Department of Applied Physics and Applied Mathematics, Columbia University, New York, New York 10027, USA.
Med Phys. 2010 Jun;37(6):2425-34. doi: 10.1118/1.3400043.
Portal dose images acquired with an amorphous silicon electronic portal imaging device (EPID) suffer from artifacts related to backscattered radiation. The backscatter signal varies as a function of field size (FS) and location on the EPID. Most current portal dosimetry algorithms fail to account for the FS dependence. The ramifications of this omission are investigated and solutions for correcting the measured dose images for FS specific backscatter are proposed.
A series of open field dose images were obtained for field sizes ranging from 2 x 2 to 30 x 40 cm2. Each image was analyzed to determine the amount of backscatter present. Two methods to account for the relationship between FS and backscatter are offered. These include the use of discrete FS specific correction matrices and the use of a single generalized equation. The efficacy of each approach was tested on the clinical dosimetric images for ten patients, 49 treatment fields. The fields were evaluated to determine whether there was an improvement in the dosimetric result over the commercial vendor's current algorithm.
It was found that backscatter manifests itself as an asymmetry in the measured signal primarily in the inplane direction. The maximum error is approximately 3.6% for 10 x 10 and 12.5 x 12.5 cm2 field sizes.
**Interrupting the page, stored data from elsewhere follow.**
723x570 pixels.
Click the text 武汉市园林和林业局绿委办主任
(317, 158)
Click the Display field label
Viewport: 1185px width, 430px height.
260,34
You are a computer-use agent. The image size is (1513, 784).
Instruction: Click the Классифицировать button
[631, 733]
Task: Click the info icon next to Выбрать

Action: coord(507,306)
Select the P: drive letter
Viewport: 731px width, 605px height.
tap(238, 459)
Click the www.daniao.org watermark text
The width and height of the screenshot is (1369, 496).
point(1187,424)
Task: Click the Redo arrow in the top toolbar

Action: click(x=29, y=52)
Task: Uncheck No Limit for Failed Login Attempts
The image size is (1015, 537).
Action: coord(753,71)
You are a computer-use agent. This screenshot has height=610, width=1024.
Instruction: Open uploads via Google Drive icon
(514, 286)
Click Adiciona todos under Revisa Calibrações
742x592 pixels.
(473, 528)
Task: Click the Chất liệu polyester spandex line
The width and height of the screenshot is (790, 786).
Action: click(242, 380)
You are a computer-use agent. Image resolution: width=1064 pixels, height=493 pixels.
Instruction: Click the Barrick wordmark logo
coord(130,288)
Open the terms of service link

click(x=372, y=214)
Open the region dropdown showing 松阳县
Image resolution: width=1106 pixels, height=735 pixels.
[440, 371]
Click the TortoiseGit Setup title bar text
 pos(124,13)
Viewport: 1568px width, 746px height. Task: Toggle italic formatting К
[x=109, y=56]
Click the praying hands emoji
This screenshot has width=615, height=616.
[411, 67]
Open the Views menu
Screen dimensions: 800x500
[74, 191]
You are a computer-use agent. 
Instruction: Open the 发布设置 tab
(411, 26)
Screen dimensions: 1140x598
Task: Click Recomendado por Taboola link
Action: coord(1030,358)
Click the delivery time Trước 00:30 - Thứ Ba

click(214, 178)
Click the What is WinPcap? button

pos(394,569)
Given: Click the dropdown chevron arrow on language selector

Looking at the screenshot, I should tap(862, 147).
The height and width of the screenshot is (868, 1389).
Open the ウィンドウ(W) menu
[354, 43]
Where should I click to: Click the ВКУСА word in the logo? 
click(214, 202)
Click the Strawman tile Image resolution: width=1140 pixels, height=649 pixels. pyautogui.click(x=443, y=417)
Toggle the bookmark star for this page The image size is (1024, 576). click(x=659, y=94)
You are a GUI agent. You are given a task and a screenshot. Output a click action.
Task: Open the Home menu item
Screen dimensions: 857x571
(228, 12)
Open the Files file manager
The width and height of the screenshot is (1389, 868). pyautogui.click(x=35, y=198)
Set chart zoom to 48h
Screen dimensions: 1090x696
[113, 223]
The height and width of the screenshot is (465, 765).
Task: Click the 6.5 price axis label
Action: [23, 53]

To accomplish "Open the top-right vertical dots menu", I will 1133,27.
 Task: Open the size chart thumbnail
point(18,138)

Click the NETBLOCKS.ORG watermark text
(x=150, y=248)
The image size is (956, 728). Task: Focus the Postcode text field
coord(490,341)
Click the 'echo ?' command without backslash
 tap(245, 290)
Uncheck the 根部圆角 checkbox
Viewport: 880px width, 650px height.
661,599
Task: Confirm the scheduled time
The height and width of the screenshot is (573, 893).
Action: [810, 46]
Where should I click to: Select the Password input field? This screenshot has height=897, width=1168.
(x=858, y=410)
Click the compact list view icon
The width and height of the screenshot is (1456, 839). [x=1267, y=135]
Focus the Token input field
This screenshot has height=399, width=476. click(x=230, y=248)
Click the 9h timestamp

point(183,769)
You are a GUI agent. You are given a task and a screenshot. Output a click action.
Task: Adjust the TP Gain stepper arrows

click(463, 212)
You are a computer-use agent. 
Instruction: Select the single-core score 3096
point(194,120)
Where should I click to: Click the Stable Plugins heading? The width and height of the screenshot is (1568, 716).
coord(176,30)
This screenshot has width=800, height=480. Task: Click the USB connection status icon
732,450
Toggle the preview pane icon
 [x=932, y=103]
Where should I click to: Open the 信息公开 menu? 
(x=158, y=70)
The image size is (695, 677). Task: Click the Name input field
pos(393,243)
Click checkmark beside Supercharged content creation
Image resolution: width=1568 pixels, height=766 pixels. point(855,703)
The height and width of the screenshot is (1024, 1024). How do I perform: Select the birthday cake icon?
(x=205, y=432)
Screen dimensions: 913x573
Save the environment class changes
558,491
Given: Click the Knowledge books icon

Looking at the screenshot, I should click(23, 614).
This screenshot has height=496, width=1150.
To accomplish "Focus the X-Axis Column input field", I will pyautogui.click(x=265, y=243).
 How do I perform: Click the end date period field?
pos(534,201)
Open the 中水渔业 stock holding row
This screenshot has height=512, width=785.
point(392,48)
The asymmetry decreased with increasing FS to approximately 0.6% for fields larger than 30 x 30 cm2. The dosimetric comparison between the measured and predicted dose images was significantly improved (p << .001) when a FS specific backscatter correction was applied. The average percentage of points passing a 2%, 2 mm gamma criteria increased from 90.6% to between 96.7% and 97.2% after the proposed methods were employed.
The error observed in a measured portal dose image depends on how much its FS differs from the 30 x 40 cm2 calibration conditions. The proposed methods for correcting for FS specific backscatter effectively improved the ability of the EPID to perform dosimetric measurements. Correcting for FS specific backscatter is important for accurate EPID dosimetry and can be carried out using the methods presented within this investigation.
使用非晶硅电子射野影像装置(EPID)获取的射野影像会受到与背散射辐射相关的伪影的影响。背散射信号随射野大小(FS)和 EPID 上的位置而变化。目前大多数的电子射野影像剂量学算法都无法考虑 FS 的依赖性。本文研究了这种忽略的后果,并提出了针对特定 FS 的背散射校正测量剂量图像的解决方案。
对 2×2 至 30×40cm2 的射野大小范围内的一系列开放野剂量图像进行了采集。分析了每张图像以确定存在的背散射量。提出了两种考虑 FS 与背散射之间关系的方法。这包括使用离散的 FS 特定校正矩阵和使用单个通用方程。在十位患者的 49 个治疗野的临床剂量图像上测试了每种方法的效果。评估了这些场,以确定与商业供应商当前算法相比,在剂量学结果上是否有所改善。
发现背散射表现为测量信号的不对称性,主要出现在平面内方向。对于 10×10 和 12.5×12.5cm2 的射野大小,最大误差约为 3.6%。随着 FS 的增加,不对称性减小,对于大于 30×30cm2 的射野,约为 0.6%。当应用 FS 特定的背散射校正时,测量和预测剂量图像之间的剂量比较显著改善(p<<0.001)。在采用提出的方法后,通过 2%、2mmγ标准的点的平均百分比从 90.6%增加到 96.7%至 97.2%之间。
在测量的电子射野影像中观察到的误差取决于其 FS 与 30×40cm2 校准条件的差异程度。提出的针对特定 FS 的背散射校正方法有效地提高了 EPID 进行剂量测量的能力。针对特定 FS 的背散射校正对于准确的 EPID 剂量学非常重要,可以使用本研究中提出的方法进行校正。